◆ Work item ◆
Search each line below for "name", then return the lines where it appears.

◆ Exercise input ◆

────

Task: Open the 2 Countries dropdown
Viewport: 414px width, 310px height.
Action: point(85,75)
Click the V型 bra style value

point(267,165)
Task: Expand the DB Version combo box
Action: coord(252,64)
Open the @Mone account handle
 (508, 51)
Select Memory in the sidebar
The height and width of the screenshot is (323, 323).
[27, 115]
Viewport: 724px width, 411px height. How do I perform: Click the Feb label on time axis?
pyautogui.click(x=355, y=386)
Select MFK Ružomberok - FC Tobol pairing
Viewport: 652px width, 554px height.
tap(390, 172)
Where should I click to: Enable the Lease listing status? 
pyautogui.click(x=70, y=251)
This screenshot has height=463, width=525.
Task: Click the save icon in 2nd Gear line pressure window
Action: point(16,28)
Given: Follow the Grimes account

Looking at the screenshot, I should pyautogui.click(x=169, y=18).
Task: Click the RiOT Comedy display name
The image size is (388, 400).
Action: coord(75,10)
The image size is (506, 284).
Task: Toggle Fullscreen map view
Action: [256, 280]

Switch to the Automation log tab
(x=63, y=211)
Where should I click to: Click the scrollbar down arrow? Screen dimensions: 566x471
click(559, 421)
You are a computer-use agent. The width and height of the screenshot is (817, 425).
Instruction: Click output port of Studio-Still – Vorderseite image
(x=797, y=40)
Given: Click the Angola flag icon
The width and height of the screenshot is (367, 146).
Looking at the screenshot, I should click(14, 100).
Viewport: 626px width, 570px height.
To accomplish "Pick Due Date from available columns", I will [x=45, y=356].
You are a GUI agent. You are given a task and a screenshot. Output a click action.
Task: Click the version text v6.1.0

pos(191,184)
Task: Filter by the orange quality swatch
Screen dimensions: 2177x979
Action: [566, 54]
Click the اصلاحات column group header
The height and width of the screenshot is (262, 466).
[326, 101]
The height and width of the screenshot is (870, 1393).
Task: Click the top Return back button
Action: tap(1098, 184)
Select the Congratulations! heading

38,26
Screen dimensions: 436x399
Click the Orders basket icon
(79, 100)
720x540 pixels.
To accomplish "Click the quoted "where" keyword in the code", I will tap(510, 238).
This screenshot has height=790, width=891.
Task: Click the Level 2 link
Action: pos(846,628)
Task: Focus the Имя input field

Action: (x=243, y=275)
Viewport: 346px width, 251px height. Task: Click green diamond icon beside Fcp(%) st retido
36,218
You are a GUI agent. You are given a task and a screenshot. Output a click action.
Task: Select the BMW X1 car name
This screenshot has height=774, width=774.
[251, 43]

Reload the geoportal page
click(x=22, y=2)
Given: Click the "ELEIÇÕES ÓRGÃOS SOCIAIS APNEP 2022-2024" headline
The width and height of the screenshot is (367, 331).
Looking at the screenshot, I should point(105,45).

────

◆ Response to this task ◆
Task: Click the RiOT Comedy display name
Task: Select the BMW X1 car name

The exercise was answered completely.